Significantly, as Lady Hale had held in Razgar, in striking that balance, only the most compelling humanitarian considerations are capable of prevailing over legitimate aims of immigration control. Therefore, in Hickinbottom LJ’s view the approach delineated in MM (Zimbabwe) and GS (India) is unaltered by Paposhvili and remained intact and appropriate. A contrary argument was unarguable.
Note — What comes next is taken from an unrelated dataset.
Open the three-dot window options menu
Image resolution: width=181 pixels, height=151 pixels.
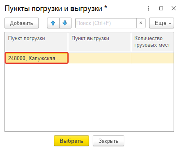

Therefore, SL stood no real prospect of success on appeal. Equally, there was no other substantive reason why her appeal should proceed. Turning to an eleventh hour argument aired in relation to fairness – namely that the tribunals failed to translate the procedural requirements imposed by article 3 in a healthcare case into their consideration of article 8 – the Court of Appeal found no breach of any procedural requirements because SL was given every opportunity to put forward her article 8 claim, including the healthcare element of it. Deputy Judge Ramshaw was right to hold that SL’s article 8 claim was “very weak” and revolved round the medical claim.
The court also rebuffed the claim that the Deputy Judge erred in holding that Judge Grant correctly approached section 117B of the Nationality, Immigration and Asylum Act 2002, by treating the SL’s English speaking ability and financial independence as neutral rather than factors positively in her favour. Rhuppiah  EWCA Civ 803 had been followed and the tribunals and the Court of Appeal were bound by it despite the appeal to the Supreme Court (discussed here) and in any event it was not argued before Judge Grant that SL’s English speaking ability financial independence ought to be treated as positive factors, but only as neutral. Bean LJ concurred with Hickinbottom LJ.
The above rendering of Paposhvili symbolises the reluctance of the UK courts to depart from the inflexible domestic approach in N – which binds all UK courts save the Supreme Court – and the legal benchmark it established. In EA & Ors (Article 3 Medical Cases: Paposhvili Not Applicable: Afghanistan)  UKUT 445, the Upper Tribunal held that the Paposhvili test “is not a test that it is open to the Tribunal to apply by reason of its being contrary to judicial precedent.”
Indeed, the divergence of the approaches in N and Paposhvili is the subject of ongoing debate in the courts. Significantly, Sales LJ said in AM (Zimbabwe) that it was “highly desirable” for the Supreme Court to consider at an early stage the impact of Paposhvili for the purposes of domestic law. But in his view the cases before him fell “a long way short” of meeting the test in para 183 of Paposhvili and he therefore doubted whether they were “ideal” Supreme Court material. He therefore advised the appellants to ask the Supreme Court for permission to appeal.
However, in MM (Malawi)  EWCA Civ 1365, an overly cautious Hickinbottom LJ used the rarely used power in CPR rule 52.20(2)(b) to refer to the Upper Tribunal for redetermination a Malawian HIV sufferer’s case despite the fact that a pressing need exists for the Supreme Court to adjudicate upon the true impact of Paposhvili on domestic jurisprudence.